Im a 42 year old swedish man on a pension.
Its a about 1600 euro per month, but I have a rent thats hafto be paid in sweden so after that, theres is just a bit more than 1000 euros left per month.
Im planing on living 2 months in the Malaga area and 2 months in sweden (back an forth)
I like to exersise at a good gym and I want a studio apartment with wifi. 
Would be nice if it were not to far from the beach and a supermarket and some nice bars.
Would like to spend 400 euros or less on it.
Could somebody please give me some information on wich area to live? who to talk to?
and so on... Thanks


----------



## Lynn R (Feb 21, 2014)

You could consider Torre del Mar, to the East of Malaga. Studios can be rented, long term, for €350 per month, as can be seen from this link:-
Alquiler pisos Torre del Mar - Enalquiler.com

There are two really good gyms with a wide range of facilities - Vals Sport (which has an outdoor swimming pool) and the one I belong to, Club Sensei, which has an indoor pool enabling all year round swimming. My annual membership fee is €298 which includes unlimited use of all facilities and classes, it's open six days a week. There are a number of smaller gyms as well which may be cheaper but with not so many facilities.

The town has many supermarkets, shops, bars and restaurants and does not "close down" in winter as some resort areas do. For getting to and from Málaga airport cheaply there is an excellent bus service (approx 50 services per day) and then change to the local train from Málaga city centre to the airport.


----------



## Liden (Jul 31, 2017)

Thank you for that information Lynn... 
Is it posiible to rent 2 months at a time from anyone?
And I forgot to say that my Spanish is not that great (only know the basics).


----------



## Liden (Jul 31, 2017)

and allso... im coming in the beginning of september...


----------



## Lynn R (Feb 21, 2014)

Liden said:


> Thank you for that information Lynn...
> Is it posiible to rent 2 months at a time from anyone?
> And I forgot to say that my Spanish is not that great (only know the basics).

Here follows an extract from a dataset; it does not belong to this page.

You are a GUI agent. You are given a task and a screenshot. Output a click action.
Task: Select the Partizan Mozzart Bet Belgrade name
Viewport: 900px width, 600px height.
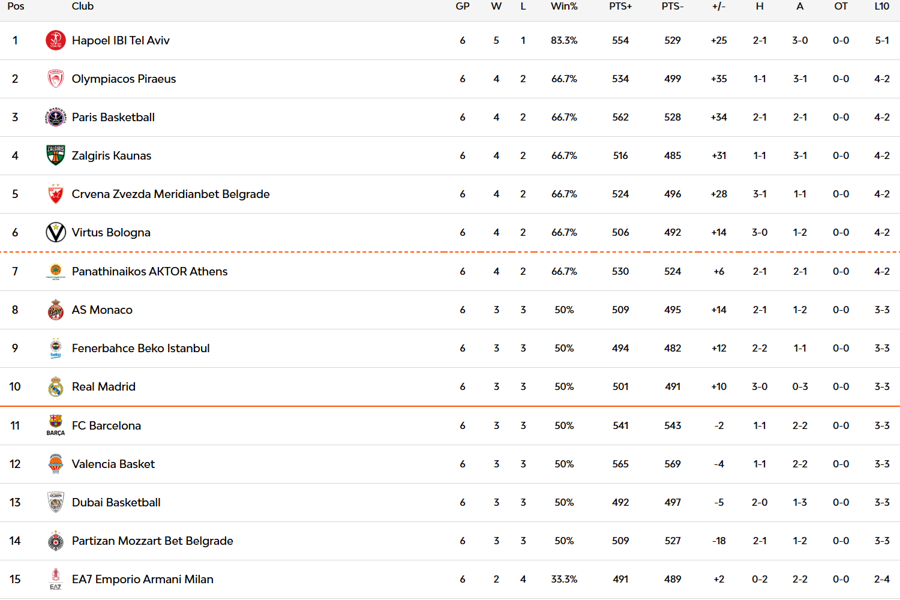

Renting for two months at a time would really be a holiday rental, albeit a slightly longer term one, and you wouldn't get anything like the same rates as for a long term rental.


----------



## Liden (Jul 31, 2017)

*Fuengirola?*

What is Fuengirola like in september and oktober?


----------



## tarot650 (Sep 30, 2007)

Liden said:


> What is Fuengirola like in september and oktober?


have a look hear it might help.I know years ago when we lived in Fuengirola it had a thriving Scandinavian community and a lot of them used to come out for the winter months and rent their properties out in summer plus it might be worth checking out `pages on Facebook.I am sure wherever you choose you will get better weather in winter then what you get in Sweden.Years ago when we had our bar in Benalmadena we used to get a lot of Danish in and boy could they drink and they certainly spent good money.

https://www.internations.org/malaga-expats/swedish


----------